Nathaniel Fried, a co-founder of the intelligence software company Anduin, discovered the data vulnerability, and Human Rights Watch confirmed it. Human Rights Watch conducted more research and found that the impacted students are from all 27 governorates of Egypt.
Read Also: Egypt's Press Syndicate Elects Khaled El-Balshy As Its Leader
In addition, they hail from Algeria, Comoros, Bahrain, Iraq, Jordan, Kuwait, Libya, Lebanon, Oman, Palestine, Qatar, Saudi Arabia, Sudan, Syria, and the United Arab Emirates, making up 0.2% or 168 people.
Egypt's Education Ministry developed the entrance exam in September 2020, two weeks after a US business, the College Board, temporarily stopped offering the SAT in Egypt owing to "recurring test security incidents."
The second time the EST was given in March 2021, the Education Minister, Tarek Shawki, declared that it would be the only recognized admission exam into Egyptian universities" for students with American Diplomas.
Ownership of the exam has shifted in or around March 2022, without announcement, from the Egyptian government to a UK firm, Egyptian Scholastic Test Ltd., created in 2021 and renamed Academic Assessment Ltd. in November 2022.

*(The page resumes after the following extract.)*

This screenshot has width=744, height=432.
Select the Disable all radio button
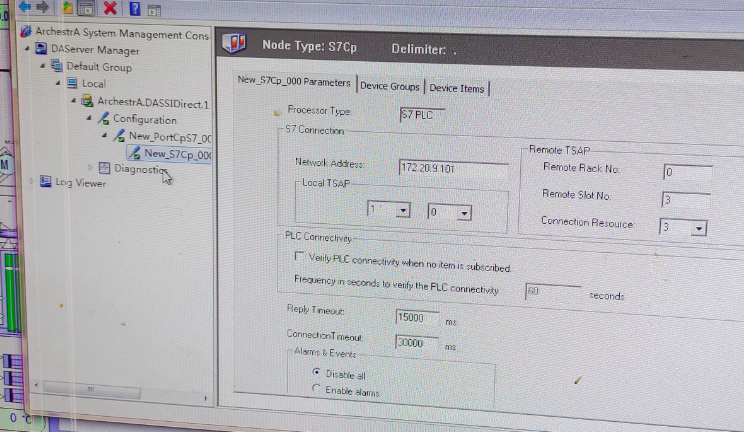[x=317, y=372]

In March 2022, the government-controlled exam website was decommissioned and replaced with one saying that Academic Assessment Ltd. owns the "EST in London." The Egyptian government formally distanced itself from the exam a few months later.
Shawki asserted that the Egyptian Ministry of Education did not cooperate with the EST, a foreign organization in Britain. The unsecured database contains information on children obtained by the government and Academic Assessment both before and after the apparent change in ownership.
It needs to be clarified when, why, or how the government sold or transferred control of the EST and the data it collected from its pupils to Academic Assessment.
Amazon Web Services, Amazon's cloud storage services, held the unprotected data. The data remained available until March 15, when Human Rights Watch notified Amazon of the infringement of child data protection. Amazon didn't respond to a request for comment.
Although neither the government nor the company will acknowledge the ownership of the data, the disclosure violates children's privacy.
It also appears to breach Egyptian and UK data protection regulations, which require organizations who handle personally identifiable data to protect and secure it and notify the authorities quickly and impacted individuals in the event of a data breach.
Children are entitled to specific rights for their data privacy, according to Egypt's 2020 data protection law; however, it doesn't explain or offer any of these protections, and no implementing regulations have been released.
Additionally, there is no government entity to enforce the law: Nearly three years after the law's enactment, the data protection authority still needs to be established.
Children have a specific right to privacy protection, according to Han. "The Egyptian government must begin safeguarding children's privacy rights and enforcing legal obligations on all parties to do the same."